Clinical likely  diagnosis you need ALL of the following – Cough AND coryzal illness AND conjunctivitis AND temp >39 in absence of antipyretics AND maculopapular rash.

SO identification and isolation really important here – otherwise we create a public health nightmare but are now much better at these.

  • Infectious for about 4 days pre rash to 4 days after it develops….
  • Incubation period 7-21 days
  • Droplet spread but really infectious – one of the highest, with a basic reproduction number (R0) estimated around 15 – 20 (i.e. on average, there will be 15 – 20 individuals infected from a single case in a totally susceptible population) compared to Ebola 1.5-2.5 and flu 2-3!!!!

At risk groups:

  • Immunocompromised
  • Pregnant women – premature labour,
  • Unvaccinated

1 MMR 90% effect 2 95% – therefore small subset will still be susceptible despite being vaccinated – importance of herd immunity.

If staff are unvaccinated or not immune and come into contact it’s 21 days off! So we have had to check IGG on staff who OH have no measles records on to ensure they are safe to work in ED.

Why is this so important what are the complications?

  • viral pneumonitis
  • otitis media
  • Interestingly – Measles infection often leads to a temporary reduction in immune responses in the few weeks following infection, which may increase the risk of severe secondary bacterial and viral infections such as Tracheobronchitis (‘measles croup’ – again never heard of this!!!) and pneumonia
  • Encephalitis occurs more rarely, in about 0.05% to 0.1% of measles cases
  • Subacute sclerosing panencephalitis (SSPE) is a very rare but very severe complication, occurring in about 0.01% of cases presents a few years after measles infection with progressive neuro-cognitive symptoms which in most cases lead to coma and death. The risk of SSPE is increased in children who acquire measles before the age of 1 year.

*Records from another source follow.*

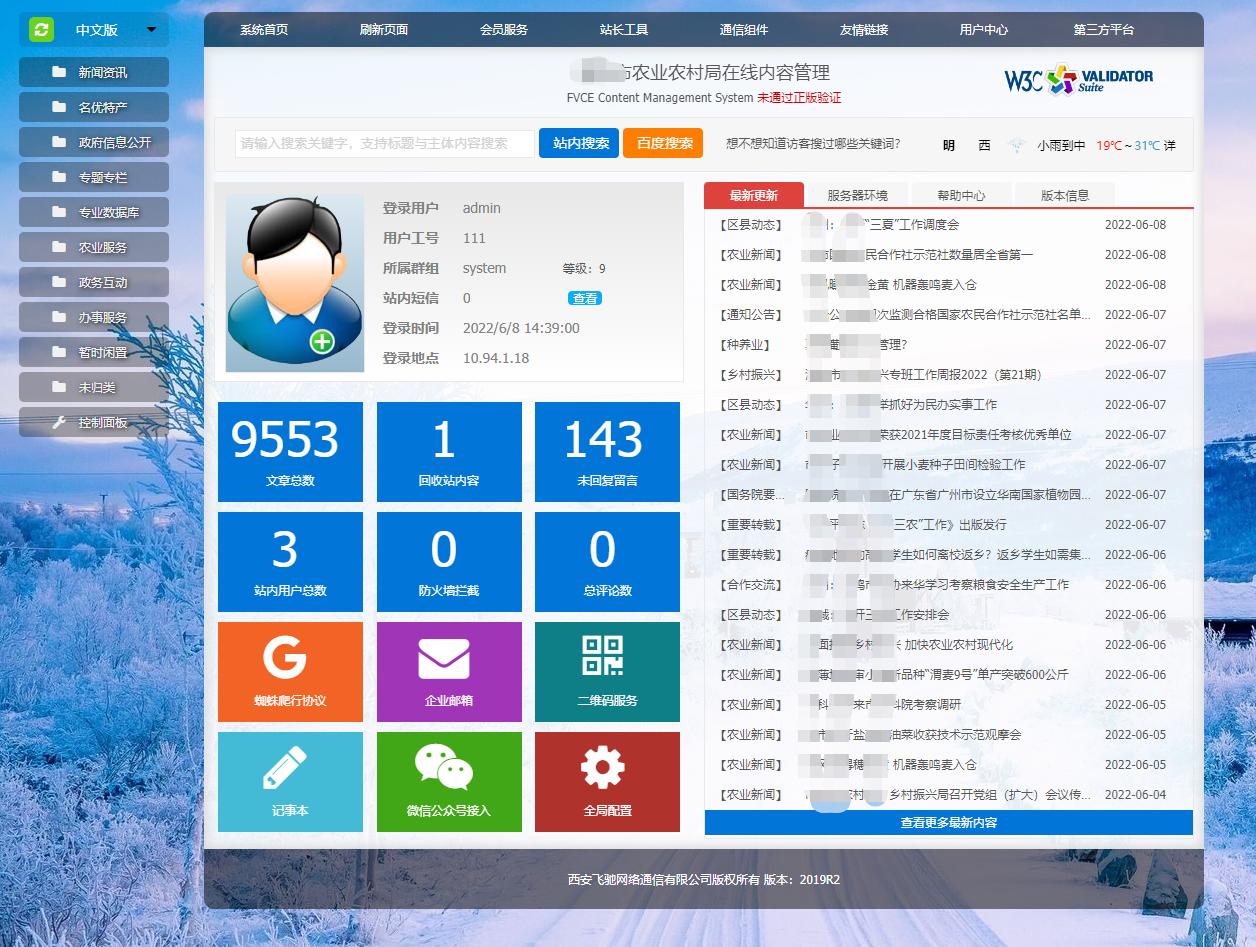1256x947 pixels.
Task: Click the 查看更多最新内容 button
Action: [948, 822]
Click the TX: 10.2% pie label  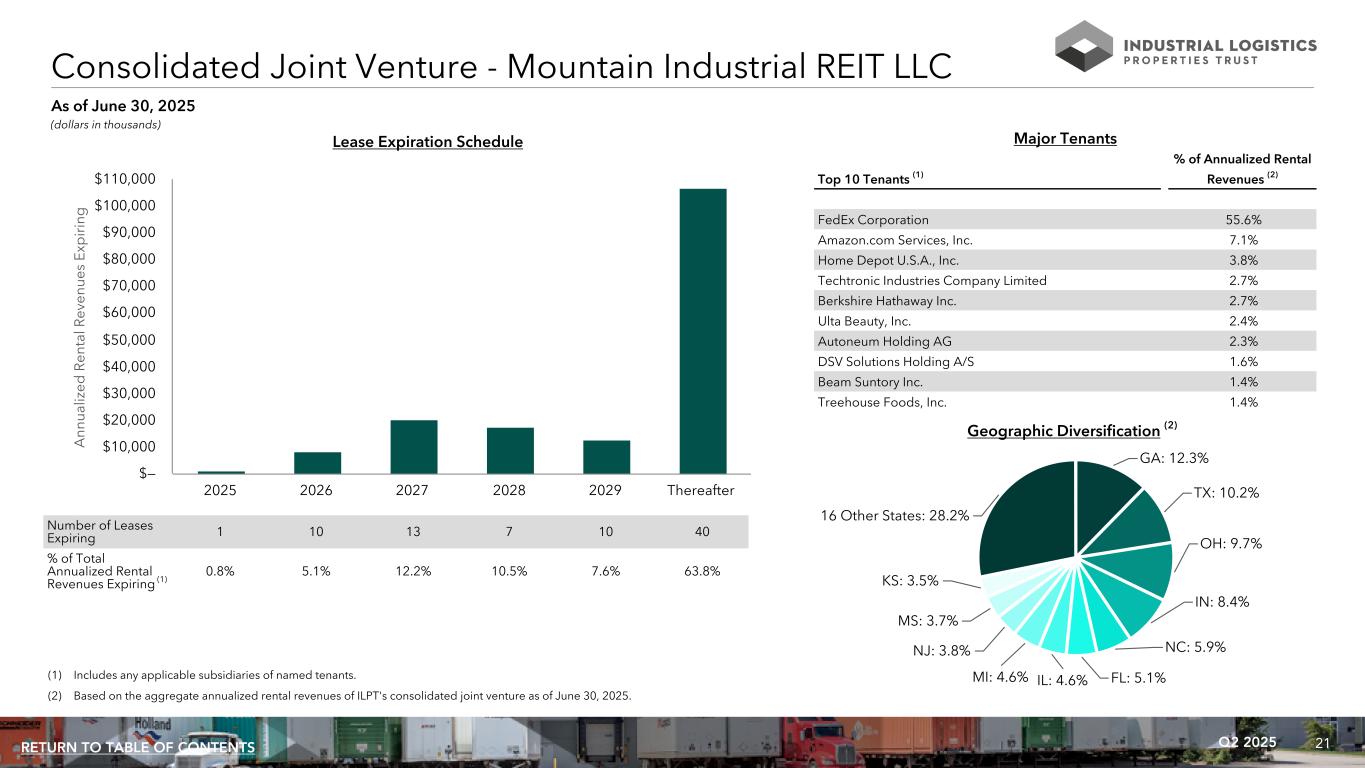[x=1226, y=493]
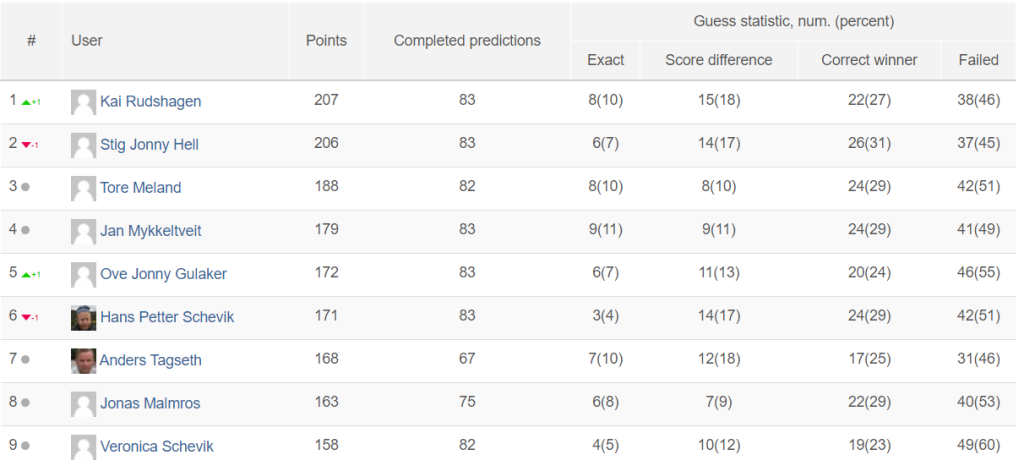Click the Score difference column header

(718, 60)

SO we have now assessed the patient and think they have measles – what to we do?

Supportive treatment – fluids etc. and

Phone PHE ASAP (you can also email a form)

PHE will send a test to people at home to do – oral secretions are tested so no need to do in ED unless admitted. IGM and IgG may not be present in serum forseveral days whereas both can be detected in oral fluid 3 days prior to rash developing for 3 weeks. If stable some good advice and discharge.

SO all in all —— need to be prepared, bit like flu it may well come your way if it hasn’t already, identify and isolate. Protect members of staff now. Very few people need admission so discharge home and contact PHE in most cases with good safety netting advice.